Project Summary: Cigarette smoking is the top cause of preventable deaths in the United States including deaths from lung cancer and cardiovascular diseases. The state of Arkansas has the third highest smoking prevalence rate (24.7%), and the second highest smoking attributable cancer deaths rate (39%) in the U.S. Although quitting smoking reduce lung cancer risk, other prevention strategies including lung cancer early detection are limited because there are no validated biomarkers of lung cancer risk for smokers. Therefore, we propose a novel and robust technology, namely metabolomics, to evaluate the health impact from tobacco product usage. Metabolites of both carcinogens and endogenous cellular pathways can be simultaneously determined using this technology to screen for unknown or unexpected changes in tobacco products.  The specific goals of this pilot feasibility study are to investigate the metabolic profiles, intermediate biomarkers, and their correlation among tobacco users (cigarette and smokeless) using human blood samples from the 2006-2008 Arkansas Cardiovascular Health Examination Survey (ARCHES), conducted by the Arkansas Department of Health (ADH). Our specific aims are: 1. using robust technology to determine metabolomic profiles for never, current smokers, and smokeless tobacco (ST) users; 2. compare intermediate biomarkers of adverse health outcomes (such as inflammatory markers and lipid profiles) for never, current smokers, and ST users; and 3. identify metabolomics profiles that are correlated with the intermediate biomarkers of adverse health outcomes.
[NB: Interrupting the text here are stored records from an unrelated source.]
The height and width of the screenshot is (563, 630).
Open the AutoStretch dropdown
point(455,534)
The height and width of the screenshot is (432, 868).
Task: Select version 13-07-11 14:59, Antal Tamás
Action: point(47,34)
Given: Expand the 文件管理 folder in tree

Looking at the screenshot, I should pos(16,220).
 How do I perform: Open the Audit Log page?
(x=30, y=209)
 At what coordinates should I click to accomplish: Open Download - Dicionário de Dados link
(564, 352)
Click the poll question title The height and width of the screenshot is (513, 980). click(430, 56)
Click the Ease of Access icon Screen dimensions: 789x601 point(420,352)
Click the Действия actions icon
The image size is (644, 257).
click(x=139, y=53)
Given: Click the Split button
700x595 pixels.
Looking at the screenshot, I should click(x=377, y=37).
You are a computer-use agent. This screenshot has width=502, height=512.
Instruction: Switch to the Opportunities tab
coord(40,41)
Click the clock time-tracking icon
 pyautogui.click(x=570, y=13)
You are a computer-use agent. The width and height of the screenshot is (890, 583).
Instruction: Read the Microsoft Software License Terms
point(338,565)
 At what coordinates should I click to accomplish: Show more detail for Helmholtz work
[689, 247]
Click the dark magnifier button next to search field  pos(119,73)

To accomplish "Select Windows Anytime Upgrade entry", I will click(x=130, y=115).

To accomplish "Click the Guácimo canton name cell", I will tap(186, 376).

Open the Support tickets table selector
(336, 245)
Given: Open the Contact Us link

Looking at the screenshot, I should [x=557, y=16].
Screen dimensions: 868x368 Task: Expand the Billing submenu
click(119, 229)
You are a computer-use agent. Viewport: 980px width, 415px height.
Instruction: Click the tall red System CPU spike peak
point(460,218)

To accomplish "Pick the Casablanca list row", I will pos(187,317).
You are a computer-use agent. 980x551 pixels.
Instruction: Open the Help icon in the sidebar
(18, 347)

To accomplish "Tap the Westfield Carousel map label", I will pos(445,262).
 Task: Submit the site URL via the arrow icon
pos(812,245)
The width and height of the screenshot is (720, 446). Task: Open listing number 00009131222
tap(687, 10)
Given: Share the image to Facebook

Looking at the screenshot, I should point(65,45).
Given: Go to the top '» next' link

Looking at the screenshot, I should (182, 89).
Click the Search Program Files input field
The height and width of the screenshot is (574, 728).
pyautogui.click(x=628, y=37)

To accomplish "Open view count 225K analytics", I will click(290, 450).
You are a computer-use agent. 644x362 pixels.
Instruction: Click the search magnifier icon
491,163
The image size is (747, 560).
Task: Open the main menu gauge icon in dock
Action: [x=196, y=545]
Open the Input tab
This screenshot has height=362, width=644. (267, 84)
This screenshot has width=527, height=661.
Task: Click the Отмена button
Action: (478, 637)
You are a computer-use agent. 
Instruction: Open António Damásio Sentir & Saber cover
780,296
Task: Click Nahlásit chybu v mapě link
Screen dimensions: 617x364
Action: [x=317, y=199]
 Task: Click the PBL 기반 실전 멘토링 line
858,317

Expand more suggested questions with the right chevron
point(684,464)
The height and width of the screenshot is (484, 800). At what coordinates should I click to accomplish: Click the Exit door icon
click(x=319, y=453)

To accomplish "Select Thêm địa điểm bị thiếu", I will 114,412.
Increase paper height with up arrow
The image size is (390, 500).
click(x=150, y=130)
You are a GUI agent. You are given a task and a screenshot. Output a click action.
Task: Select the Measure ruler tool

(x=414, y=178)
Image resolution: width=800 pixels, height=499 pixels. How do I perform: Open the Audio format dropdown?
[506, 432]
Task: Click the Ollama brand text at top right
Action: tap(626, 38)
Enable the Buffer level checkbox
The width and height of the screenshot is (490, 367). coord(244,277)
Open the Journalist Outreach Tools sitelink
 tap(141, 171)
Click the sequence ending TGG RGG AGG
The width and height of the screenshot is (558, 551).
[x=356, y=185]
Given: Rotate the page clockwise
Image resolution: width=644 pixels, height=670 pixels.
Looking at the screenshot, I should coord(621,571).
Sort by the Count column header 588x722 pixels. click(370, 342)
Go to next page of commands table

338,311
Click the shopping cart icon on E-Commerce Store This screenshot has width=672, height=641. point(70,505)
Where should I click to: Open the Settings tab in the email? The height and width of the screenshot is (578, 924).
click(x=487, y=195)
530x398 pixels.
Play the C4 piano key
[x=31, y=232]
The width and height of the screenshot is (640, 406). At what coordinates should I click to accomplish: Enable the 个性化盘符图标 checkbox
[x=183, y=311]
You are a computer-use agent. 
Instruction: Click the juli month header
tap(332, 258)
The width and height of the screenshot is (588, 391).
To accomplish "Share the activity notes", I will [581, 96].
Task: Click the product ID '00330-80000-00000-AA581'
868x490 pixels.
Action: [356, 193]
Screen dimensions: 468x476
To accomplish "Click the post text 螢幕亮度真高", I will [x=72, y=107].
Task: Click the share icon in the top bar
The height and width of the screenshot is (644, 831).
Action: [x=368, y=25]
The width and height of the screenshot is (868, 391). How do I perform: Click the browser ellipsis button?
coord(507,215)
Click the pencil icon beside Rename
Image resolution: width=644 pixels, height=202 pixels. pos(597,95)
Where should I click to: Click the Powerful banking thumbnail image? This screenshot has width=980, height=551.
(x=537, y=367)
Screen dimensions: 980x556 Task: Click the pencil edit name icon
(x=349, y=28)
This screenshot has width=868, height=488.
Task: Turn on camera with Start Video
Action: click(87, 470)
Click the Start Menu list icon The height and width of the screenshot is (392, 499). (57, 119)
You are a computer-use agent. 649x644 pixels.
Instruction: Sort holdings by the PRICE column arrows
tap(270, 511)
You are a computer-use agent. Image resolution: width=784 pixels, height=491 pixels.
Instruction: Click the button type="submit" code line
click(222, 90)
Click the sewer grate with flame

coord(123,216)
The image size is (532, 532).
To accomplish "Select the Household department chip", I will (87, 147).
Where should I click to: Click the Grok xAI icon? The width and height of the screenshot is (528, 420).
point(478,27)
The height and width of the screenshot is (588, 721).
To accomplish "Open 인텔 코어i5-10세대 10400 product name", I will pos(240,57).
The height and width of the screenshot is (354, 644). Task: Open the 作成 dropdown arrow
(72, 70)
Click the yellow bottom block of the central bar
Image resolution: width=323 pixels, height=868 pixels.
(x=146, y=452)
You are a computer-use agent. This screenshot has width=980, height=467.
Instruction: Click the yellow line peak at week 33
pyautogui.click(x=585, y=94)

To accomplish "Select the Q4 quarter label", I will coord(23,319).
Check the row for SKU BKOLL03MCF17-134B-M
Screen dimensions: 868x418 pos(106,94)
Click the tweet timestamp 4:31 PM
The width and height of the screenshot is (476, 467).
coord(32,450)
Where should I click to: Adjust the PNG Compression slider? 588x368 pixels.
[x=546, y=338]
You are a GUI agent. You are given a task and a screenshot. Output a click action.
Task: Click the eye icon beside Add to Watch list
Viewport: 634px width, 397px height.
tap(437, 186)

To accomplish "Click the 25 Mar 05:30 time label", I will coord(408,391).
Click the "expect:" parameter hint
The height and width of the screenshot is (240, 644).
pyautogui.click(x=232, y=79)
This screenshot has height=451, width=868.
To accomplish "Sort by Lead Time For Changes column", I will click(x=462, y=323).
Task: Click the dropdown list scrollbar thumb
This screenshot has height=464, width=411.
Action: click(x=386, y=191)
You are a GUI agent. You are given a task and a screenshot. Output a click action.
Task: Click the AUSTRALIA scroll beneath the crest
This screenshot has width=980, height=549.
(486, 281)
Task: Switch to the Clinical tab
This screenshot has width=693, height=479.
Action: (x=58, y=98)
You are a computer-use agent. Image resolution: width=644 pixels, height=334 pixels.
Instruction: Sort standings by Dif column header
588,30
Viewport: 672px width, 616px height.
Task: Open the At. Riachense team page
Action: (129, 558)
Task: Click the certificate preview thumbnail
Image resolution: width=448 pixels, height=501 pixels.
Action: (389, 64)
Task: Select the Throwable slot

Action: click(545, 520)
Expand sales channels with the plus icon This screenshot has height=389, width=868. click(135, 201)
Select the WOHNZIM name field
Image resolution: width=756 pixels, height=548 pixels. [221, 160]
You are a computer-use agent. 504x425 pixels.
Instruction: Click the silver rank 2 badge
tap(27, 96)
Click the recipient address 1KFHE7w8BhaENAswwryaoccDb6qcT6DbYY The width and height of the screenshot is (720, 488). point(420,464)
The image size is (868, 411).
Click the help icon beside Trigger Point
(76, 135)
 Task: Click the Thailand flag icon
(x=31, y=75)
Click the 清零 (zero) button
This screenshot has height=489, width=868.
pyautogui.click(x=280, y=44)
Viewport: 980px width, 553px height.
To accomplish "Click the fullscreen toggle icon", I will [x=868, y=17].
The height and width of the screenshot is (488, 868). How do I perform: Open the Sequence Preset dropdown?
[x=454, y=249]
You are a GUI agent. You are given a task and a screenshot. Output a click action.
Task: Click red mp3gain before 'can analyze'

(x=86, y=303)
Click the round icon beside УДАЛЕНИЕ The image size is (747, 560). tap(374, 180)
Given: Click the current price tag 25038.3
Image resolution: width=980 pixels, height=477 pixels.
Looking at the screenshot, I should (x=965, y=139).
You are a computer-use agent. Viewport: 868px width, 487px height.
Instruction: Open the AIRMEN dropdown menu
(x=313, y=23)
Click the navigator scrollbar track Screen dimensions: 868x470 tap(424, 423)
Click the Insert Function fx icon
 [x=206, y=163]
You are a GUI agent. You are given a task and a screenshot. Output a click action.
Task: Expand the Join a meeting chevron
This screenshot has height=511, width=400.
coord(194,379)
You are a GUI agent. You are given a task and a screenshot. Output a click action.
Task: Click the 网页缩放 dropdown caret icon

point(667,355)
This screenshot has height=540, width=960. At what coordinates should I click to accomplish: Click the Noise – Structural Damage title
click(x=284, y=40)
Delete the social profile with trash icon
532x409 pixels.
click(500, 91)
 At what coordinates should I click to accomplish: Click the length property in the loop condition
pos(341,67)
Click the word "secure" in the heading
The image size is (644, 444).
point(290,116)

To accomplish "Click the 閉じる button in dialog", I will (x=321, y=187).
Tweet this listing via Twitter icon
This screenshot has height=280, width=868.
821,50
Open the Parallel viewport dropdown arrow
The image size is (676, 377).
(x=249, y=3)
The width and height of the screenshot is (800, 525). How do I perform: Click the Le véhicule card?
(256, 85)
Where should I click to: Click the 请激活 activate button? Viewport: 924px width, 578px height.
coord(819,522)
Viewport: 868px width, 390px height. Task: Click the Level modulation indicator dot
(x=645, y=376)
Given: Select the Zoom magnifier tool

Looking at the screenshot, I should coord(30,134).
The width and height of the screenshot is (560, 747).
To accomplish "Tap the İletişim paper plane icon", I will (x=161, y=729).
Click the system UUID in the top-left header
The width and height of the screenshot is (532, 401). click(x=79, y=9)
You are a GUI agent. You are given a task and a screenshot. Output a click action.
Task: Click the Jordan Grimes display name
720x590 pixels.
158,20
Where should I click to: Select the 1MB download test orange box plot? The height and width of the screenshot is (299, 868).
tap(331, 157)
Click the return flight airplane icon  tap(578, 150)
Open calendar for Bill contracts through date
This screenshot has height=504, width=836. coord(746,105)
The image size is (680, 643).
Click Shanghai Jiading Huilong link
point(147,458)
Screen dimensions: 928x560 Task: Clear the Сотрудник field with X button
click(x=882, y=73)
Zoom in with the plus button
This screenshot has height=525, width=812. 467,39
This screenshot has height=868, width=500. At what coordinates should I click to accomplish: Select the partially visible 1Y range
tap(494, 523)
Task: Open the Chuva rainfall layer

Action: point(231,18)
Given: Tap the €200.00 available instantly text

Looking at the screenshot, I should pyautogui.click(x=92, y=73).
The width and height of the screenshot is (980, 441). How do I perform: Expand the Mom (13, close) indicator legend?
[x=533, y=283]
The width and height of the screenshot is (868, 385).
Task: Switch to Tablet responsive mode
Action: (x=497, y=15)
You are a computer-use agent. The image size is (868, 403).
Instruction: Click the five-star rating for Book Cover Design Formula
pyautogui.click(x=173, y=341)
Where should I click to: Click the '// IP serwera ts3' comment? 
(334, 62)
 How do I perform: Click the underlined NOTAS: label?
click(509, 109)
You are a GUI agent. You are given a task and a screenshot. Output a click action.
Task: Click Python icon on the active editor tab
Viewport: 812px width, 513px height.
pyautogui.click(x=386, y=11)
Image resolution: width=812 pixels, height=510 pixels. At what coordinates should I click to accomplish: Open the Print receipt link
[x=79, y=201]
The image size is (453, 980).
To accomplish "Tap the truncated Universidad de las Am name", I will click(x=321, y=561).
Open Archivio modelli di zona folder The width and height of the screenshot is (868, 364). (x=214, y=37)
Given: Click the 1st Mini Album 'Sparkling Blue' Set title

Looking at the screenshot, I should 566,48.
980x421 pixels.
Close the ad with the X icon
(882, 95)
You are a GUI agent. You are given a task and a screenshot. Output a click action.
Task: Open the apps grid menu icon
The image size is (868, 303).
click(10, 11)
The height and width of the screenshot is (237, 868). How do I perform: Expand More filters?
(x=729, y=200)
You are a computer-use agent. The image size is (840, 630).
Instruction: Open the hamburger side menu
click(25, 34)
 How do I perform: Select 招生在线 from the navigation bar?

This study will provide important pilot data for feasibility, infrastructure and power calculations leading to R01 submissions that can assess and further perform follow-up for the whole ARCHES study (n=1,385) to investigate state-wide metabolomic profiling including smokers who used more diverse types of tobacco products. Ultimately, our project will be able to provide valuable mechanistic insights for tobacco-related diseases and their addictive potential to facilitate research integration into cessation programs and to advance innovative preventive/therapeutic strategies.